I enjoy reading about subcultures. It's enjoyable to learn about the different ways people try to build belonging and community.
This one feels like a stretch, though. I'm not seeing any "culture". With this essay as my only exposure, it seems like a group of meme posters with less than 100 people creating any content. Basically, neighbors in a city that spend their time posting online?
Maybe put another way - These subcultures are so foreign to my own grew-up-in-the-suburbs existence. My world of church, extended family, neighborhood picnics, and sports leagues as the primary means of community bonding and socialization.
I recognize personal bias. However I wonder sometimes if these "transgressive" groups really just need some "normal" human interaction. And if possibly those suburban house hangouts are actually elegant in their boring, real-ness.
This seems to be evidence that people in NYC do the kinds of drugs that make you annoying instead of chill.
> discussing the Freudian themes of the anime series Neon Genesis Evangelion
Well, when white people discuss Evangelion they actually just discuss the things other white people read into it.
(As basic examples, Eva is not a "deconstruction", and the writers thought they were writing Gendo as a good dad and were surprised when Westerners disagreed.)
Sometimes we get it, sometimes we don’t.

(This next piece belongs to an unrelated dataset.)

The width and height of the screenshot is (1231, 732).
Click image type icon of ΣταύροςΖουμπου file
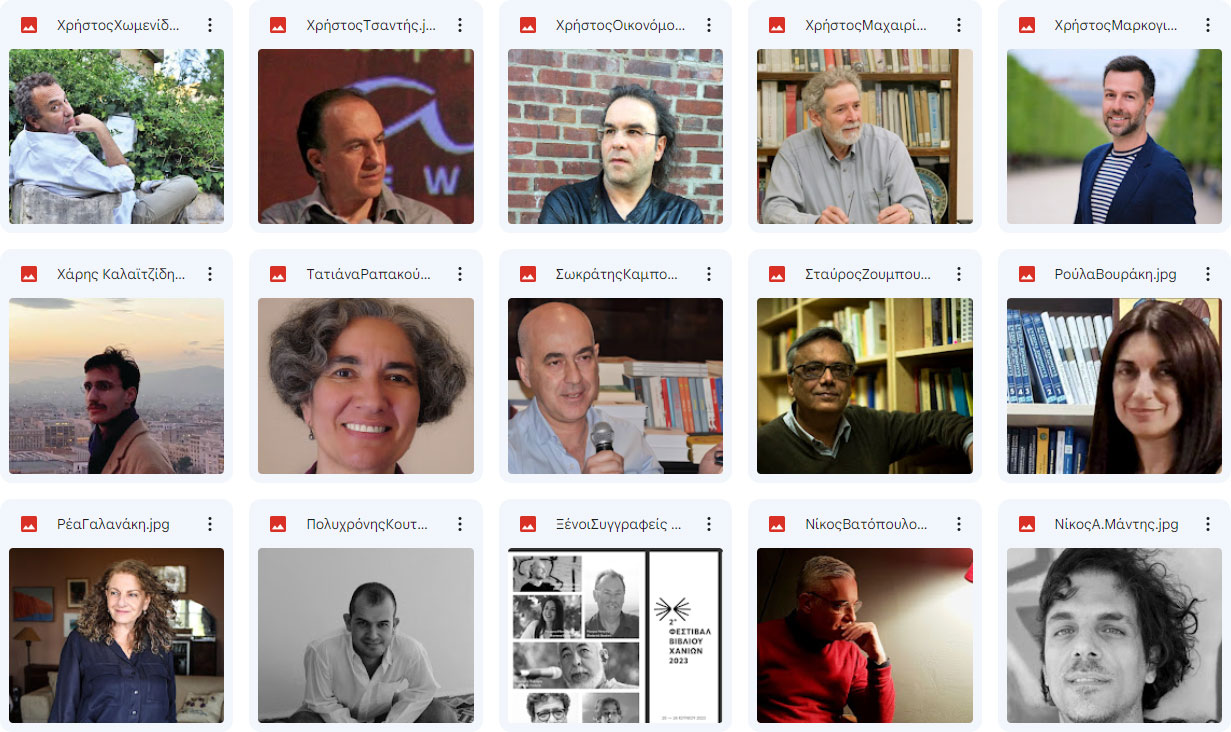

IIRC the opposite problem happened with Serial Experiments Lain in that the creator expected the West to have a different view on it than the Japanese and was surprised when the reaction was pretty much the same.
the idea that the neighborhood described as “dimes square” only gentrified + inspired an outmigration of people to brooklyn in 2020 is ludicrous lmao. it’s been just about the most expensive place to live in the country for years.
almost anyone able to participate in this “scene” IRL is obscenely wealthy, or their parents are.
Wasn't expecting the Red Scare pod to pop up here, but I'm not mad. Do Bari Weiss next.